William Jones Youngs (June 24, 1851 – April 27, 1916) was an American lawyer and politician from New York.

Life 
Youngs was born on June 24, 1851, in Oyster Bay, New York, the son of Daniel Kelsey Youngs and Sarah Elizabeth Smith. He was a direct descendant of John Youngs, whose son Thomas settled in Oyster Bay in about 1650 and built the Youngs homestead the family lived in until 1913, when Youngs leased the house and moved away. On his mother's side, he was a descendant of Captain John Underhill.

Youngs graduated from Locust Valley Public School in 1864, Harrington's Academy in 1865, Huntington High School in 1868, and Cornell University in 1872. He then entered the law office of Benjamin W. Downing and was admitted to the bar in 1873. Later that year he was appointed Assistant District Attorney of Queens County, an office he held until 1875. He then began a law practice in Oyster Bay.

In 1878, Youngs was elected to the New York State Assembly as a Republican, representing the Queens County 1st District. He served in the Assembly in 1879 and 1880. In 1896, he was elected Queens County District Attorney. He resigned in 1898 to serve as newly elected governor Theodore Roosevelt's private secretary. He was Roosevelt's neighbor and an early supporter of his gubernatorial campaign. In 1901, he was appointed Deputy Superintendent of Banks. In 1902, now-President Roosevelt appointed him United States Attorney for the Eastern District of New York. He resigned from the office in 1915. He then became editor of The Hempstead Inquirer, and at the time of his death he was United States Commissioner of the Eastern District.

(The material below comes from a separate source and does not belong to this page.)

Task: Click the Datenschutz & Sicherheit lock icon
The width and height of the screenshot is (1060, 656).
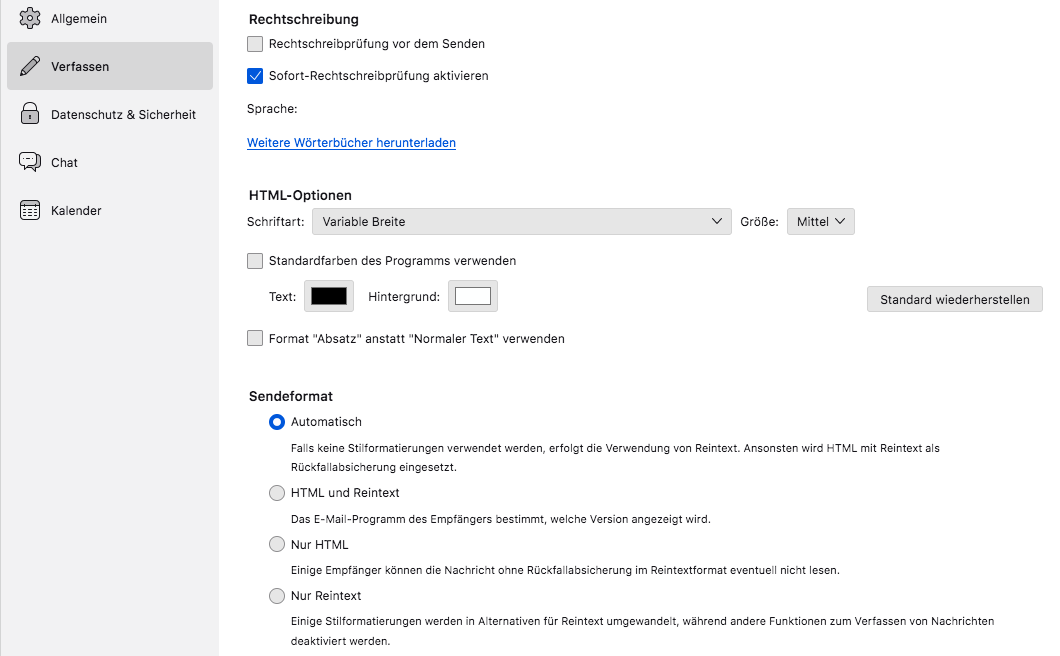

In 1879, Youngs married Eleanor Smith Jones, who died in 1883. He then married Helen Louise Mason, who died in 1889. He then married May Benson Emory. He had two surviving daughters, Mary and Helen. He was a member of the Freemasons, Chi Psi, and the Cornell Club of New York.

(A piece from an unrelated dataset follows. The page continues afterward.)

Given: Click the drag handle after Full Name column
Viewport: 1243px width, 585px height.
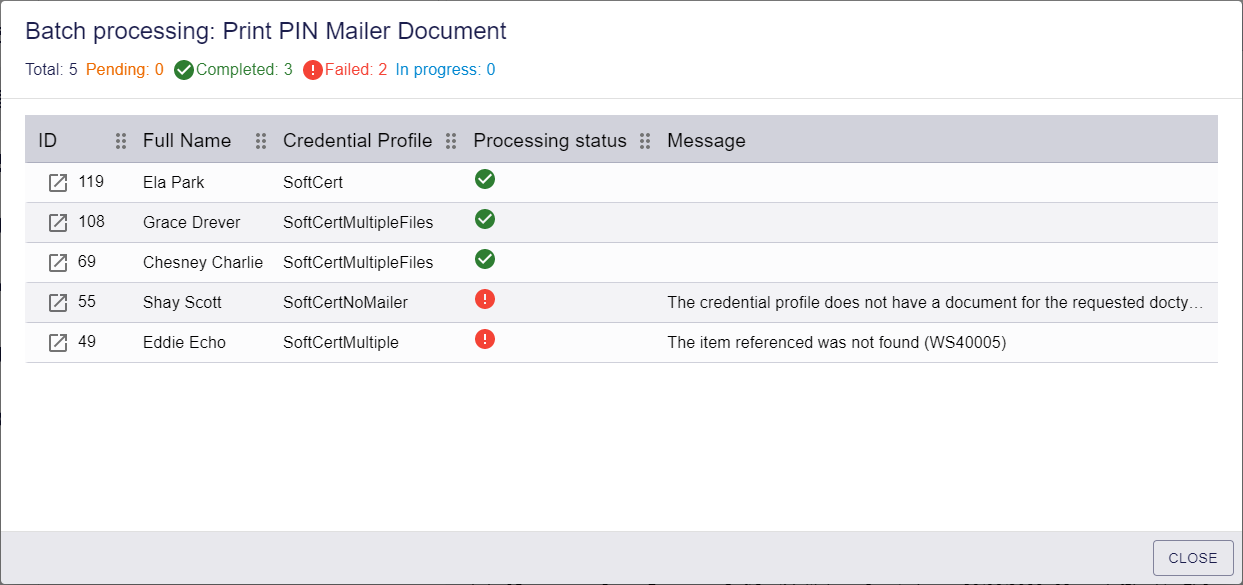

Youngs died at his home in Garden City on April 27, 1916. He was buried in Youngs Memorial Cemetery.

References

External links 

 The Political Graveyard
 William J. Youngs at Find a Grave

1851 births
1916 deaths
People from Oyster Bay (town), New York
Cornell University alumni
Queens County (New York) District Attorneys
Politicians from Queens, New York
19th-century American lawyers
19th-century American politicians
Republican Party members of the New York State Assembly
United States Attorneys for the Eastern District of New York
20th-century American newspaper editors
Editors of New York (state) newspapers
American Freemasons
People from Garden City, New York
Burials in New York (state)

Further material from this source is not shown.